Tue, 20 Oct 2015
ANALYSIS - For years, livestock farmers have used manure as a fertilizer, soil amendment, energy source and even construction material.
With today’s science and technology, we can use manure more efficiently and in new ways like protecting water and air quality and reducing greenhouse gases. When managed improperly, manure can harm the environment. But when properly managed, it can serve as a valuable, renewable resource.
Utilizing manure to meet crop nutrient needs is beneficial for many reasons, according to Laura Pepple, Livestock Extension Specialist with the University of Illinois Extension Service in an online presentation.
Beyond supplying a crop with its Nitrogen (N), Phosphorus (P), and Potassium (K) needs, manure improves soil quality through better water use and increased organic matter and micronutrients.
“This makes manure an ideal soil amendment for fields with low to moderate soil fertility,” said Pepple. “When manure is applied to fields at appropriate agronomic rates, it will also act like field residue and reduce the risk of soil erosion occurring in that field.“
The following manure information details the beneficial uses and importance of manure and demonstrates the ways it can benefit the economy while also being managed in ways which protect the environment. It was created by several US commodity groups in partnership with the US Environmental Protection Agency.
Manure contains nitrogen, phosphorus, and other nutrients that plants need to grow. Farmers can often save money by properly using manure as a fertilizer. Farmers can also sell manure or manure products to gardeners, landscapers, golf courses, and others who use nutrients to grow plants. Manure can be land-applied in its raw form, or after processing (for example, composting, pelleting, nutrient extraction).

[Raw records]
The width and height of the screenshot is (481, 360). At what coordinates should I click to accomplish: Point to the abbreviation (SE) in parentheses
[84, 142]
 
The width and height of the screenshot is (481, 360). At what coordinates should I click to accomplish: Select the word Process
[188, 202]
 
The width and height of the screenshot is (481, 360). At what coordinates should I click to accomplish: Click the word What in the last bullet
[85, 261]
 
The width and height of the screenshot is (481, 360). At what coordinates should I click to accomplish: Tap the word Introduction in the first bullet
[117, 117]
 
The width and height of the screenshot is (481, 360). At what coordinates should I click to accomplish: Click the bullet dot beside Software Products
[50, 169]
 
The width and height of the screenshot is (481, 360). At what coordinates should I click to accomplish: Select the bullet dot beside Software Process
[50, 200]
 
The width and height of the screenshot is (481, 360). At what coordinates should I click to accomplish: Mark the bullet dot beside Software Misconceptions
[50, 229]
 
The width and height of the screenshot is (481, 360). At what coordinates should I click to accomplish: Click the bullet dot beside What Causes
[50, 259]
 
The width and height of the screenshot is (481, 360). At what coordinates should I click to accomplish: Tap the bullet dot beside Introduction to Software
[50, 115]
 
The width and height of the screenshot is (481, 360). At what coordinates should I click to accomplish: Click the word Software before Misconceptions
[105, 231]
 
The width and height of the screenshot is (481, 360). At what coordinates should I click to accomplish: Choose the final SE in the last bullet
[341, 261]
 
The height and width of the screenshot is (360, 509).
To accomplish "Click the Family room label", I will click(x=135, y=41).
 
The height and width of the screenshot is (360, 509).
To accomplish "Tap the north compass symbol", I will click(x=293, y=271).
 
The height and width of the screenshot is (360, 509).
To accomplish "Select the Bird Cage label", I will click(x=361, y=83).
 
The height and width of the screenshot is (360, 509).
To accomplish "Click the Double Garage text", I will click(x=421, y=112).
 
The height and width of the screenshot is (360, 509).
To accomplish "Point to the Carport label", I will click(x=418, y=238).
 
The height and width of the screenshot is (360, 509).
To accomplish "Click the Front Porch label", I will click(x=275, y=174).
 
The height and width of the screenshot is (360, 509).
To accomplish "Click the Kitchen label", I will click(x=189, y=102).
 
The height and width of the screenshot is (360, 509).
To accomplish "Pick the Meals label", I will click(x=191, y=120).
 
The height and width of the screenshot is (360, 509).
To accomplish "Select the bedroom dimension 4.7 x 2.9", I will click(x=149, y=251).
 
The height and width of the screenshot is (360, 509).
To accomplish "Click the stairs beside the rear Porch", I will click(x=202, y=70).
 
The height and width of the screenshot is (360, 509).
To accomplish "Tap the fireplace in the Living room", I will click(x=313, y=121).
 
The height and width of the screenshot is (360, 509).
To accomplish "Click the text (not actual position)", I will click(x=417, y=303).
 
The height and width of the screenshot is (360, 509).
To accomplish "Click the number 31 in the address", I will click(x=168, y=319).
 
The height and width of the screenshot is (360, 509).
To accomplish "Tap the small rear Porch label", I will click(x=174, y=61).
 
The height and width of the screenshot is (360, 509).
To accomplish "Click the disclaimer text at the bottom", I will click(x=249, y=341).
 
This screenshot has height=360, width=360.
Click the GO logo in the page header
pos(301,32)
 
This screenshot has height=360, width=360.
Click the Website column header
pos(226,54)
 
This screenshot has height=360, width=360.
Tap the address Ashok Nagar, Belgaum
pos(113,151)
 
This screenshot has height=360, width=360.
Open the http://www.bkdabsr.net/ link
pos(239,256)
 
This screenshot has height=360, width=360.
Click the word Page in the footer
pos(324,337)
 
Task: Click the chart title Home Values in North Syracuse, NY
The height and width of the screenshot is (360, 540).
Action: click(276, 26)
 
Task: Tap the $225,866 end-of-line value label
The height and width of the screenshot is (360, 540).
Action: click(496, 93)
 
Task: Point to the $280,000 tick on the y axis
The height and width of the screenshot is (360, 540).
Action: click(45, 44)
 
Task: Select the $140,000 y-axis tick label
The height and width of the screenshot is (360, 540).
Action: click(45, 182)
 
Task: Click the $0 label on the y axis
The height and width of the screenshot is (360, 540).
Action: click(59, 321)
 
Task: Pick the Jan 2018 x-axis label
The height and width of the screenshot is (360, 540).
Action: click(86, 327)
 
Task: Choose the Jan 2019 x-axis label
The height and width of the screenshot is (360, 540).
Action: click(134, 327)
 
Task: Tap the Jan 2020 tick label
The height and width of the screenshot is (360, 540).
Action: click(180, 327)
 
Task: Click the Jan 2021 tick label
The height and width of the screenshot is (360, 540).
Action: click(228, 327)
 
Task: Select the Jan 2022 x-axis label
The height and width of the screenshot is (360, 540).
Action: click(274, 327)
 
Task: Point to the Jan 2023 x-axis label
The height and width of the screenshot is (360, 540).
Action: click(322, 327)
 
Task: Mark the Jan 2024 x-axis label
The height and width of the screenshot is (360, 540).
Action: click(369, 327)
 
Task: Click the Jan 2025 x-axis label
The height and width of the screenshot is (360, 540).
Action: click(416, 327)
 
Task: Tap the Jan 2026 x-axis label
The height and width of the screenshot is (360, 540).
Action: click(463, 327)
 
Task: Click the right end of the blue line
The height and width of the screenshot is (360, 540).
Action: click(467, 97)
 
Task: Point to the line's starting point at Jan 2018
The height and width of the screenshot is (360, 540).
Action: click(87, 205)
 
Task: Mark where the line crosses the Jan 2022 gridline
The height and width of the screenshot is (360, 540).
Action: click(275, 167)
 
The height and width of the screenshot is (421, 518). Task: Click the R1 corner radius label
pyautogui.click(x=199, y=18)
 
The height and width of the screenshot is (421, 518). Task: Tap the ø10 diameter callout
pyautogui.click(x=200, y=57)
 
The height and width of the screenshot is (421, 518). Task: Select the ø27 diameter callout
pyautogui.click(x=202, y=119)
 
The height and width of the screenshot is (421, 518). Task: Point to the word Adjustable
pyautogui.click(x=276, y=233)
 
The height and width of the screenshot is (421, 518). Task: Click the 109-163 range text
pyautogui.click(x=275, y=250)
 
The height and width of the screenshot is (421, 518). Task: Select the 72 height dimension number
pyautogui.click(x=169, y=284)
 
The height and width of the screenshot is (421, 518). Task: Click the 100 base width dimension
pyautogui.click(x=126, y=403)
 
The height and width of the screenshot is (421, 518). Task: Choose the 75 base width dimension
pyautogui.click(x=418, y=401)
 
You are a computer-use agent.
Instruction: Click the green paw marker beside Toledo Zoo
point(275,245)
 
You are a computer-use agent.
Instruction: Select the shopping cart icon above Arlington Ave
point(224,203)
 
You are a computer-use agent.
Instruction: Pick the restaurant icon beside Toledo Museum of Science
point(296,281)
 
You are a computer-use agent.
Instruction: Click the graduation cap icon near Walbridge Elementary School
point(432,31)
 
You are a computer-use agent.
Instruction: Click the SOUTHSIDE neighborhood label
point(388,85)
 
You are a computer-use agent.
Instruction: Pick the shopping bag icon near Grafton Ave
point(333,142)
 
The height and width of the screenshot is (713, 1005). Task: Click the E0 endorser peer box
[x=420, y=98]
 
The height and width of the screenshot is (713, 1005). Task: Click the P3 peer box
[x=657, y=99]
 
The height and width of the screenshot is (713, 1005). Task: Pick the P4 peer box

Written problem –
Answer these questions from the manure article:
1. What position does Laura Pepple hold?
2. Who created the manure information described in the article?
3. What examples of processing does the article give for manure before land application?
Answer from the manure article only, not from the material.

Output for this task –
1. Livestock Extension Specialist with the University of Illinois Extension Service
2. Several US commodity groups, in partnership with the US Environmental Protection Agency
3. Composting, pelleting, and nutrient extraction